Joe squatted beside him. “So why did Fox Studios—why did the CIA—humiliate you on The Simpsons? That episode A Fish Called Selma? You know. The whole Troy McClure and fish thing. Feels like… a coded hit.”

Tom didn't look up. He sprinkled cornmeal into the kiddie pool. The catfish twitched. One snapped lazily at a bubble.

“They were starving, Joe,” Tom whispered.

“The fish?”

“The people. Hollywood. Their spirits. They starved for something real. So I came… to feed the fish.”

Joe tilted his head. “So the fish thing on The Simpsons—that wasn’t about you?”

Tom finally looked up. His eyes were haunted but clear.

“I confessed,” he said. “I confessed to Russell Brand, who was pretending to be a priest. Then I confessed again… to Bruce Springsteen, who wouldn’t stop playing acoustic guitar during the absolution.”

Joe stared.

“It was my most embarrassing moment in East Van,” Tom said. “I was in a wetsuit at Trout Lake trying to baptize myself with a catfish when someone thought I was stealing koi from the community pond. Police came. I was speaking in Aramaic.”

He sighed deeply.

“So sue me.”

Joe sat beside him in silence. For a while, they just listened to the hum of Commercial drive traffic and the low gurgle of the kiddie pool filter.

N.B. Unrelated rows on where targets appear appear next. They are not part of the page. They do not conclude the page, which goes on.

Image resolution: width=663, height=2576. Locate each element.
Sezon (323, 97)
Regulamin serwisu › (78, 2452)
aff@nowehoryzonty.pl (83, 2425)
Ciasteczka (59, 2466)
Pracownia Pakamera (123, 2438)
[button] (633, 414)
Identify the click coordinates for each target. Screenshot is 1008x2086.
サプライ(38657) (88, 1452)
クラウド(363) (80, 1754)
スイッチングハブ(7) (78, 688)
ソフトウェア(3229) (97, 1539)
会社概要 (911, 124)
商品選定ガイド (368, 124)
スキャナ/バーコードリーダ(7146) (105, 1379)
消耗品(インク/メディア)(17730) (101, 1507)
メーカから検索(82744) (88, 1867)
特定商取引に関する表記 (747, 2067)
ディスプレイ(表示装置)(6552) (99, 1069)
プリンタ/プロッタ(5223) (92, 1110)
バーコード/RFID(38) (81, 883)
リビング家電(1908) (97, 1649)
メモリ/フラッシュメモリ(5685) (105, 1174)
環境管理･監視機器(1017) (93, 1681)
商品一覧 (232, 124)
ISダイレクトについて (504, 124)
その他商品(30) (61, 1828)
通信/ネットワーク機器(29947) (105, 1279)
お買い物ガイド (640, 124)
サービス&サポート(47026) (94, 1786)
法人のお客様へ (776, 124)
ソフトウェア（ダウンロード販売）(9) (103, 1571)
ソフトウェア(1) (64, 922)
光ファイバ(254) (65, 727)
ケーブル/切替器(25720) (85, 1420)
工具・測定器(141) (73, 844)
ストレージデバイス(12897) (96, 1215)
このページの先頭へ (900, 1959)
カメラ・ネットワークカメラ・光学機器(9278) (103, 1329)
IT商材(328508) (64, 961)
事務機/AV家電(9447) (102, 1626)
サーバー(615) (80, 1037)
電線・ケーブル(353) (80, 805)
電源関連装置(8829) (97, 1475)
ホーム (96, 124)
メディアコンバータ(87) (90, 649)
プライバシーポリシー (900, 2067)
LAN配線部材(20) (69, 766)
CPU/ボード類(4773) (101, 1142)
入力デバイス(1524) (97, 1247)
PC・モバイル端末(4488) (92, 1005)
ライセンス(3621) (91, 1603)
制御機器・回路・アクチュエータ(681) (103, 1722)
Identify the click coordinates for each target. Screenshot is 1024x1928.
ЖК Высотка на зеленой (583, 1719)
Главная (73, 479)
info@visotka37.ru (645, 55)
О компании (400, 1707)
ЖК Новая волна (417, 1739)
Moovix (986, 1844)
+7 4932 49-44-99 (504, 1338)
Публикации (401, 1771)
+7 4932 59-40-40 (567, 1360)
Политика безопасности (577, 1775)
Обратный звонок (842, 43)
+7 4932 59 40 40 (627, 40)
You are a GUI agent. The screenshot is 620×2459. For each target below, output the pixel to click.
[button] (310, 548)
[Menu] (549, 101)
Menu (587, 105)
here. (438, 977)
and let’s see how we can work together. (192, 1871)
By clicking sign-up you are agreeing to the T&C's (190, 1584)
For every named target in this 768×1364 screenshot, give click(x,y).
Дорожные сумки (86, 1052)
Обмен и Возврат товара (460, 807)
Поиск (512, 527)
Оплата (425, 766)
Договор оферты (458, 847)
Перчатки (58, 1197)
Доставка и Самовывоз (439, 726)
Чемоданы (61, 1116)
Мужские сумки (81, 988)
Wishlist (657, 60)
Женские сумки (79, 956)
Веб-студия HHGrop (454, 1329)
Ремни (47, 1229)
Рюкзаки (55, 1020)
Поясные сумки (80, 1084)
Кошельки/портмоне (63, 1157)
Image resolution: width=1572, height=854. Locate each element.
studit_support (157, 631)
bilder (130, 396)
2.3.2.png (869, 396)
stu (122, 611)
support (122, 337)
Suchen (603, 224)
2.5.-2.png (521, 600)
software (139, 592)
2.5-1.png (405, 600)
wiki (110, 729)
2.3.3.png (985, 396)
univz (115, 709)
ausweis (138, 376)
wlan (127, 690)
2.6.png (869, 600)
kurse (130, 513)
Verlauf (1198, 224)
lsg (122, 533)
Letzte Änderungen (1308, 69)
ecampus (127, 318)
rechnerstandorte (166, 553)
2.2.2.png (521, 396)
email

“Tom,” Joe said quietly, “you okay?”

Tom turned to him, all monk and movie star.

“Better than okay,” he said. “I’m free. You know what St. Francis said?”

Joe shrugged.

“‘Preach always. Use words if necessary.’”

He pointed at the catfish.

“They know what I mean.”

And in that quiet East Van moment, it almost made sense.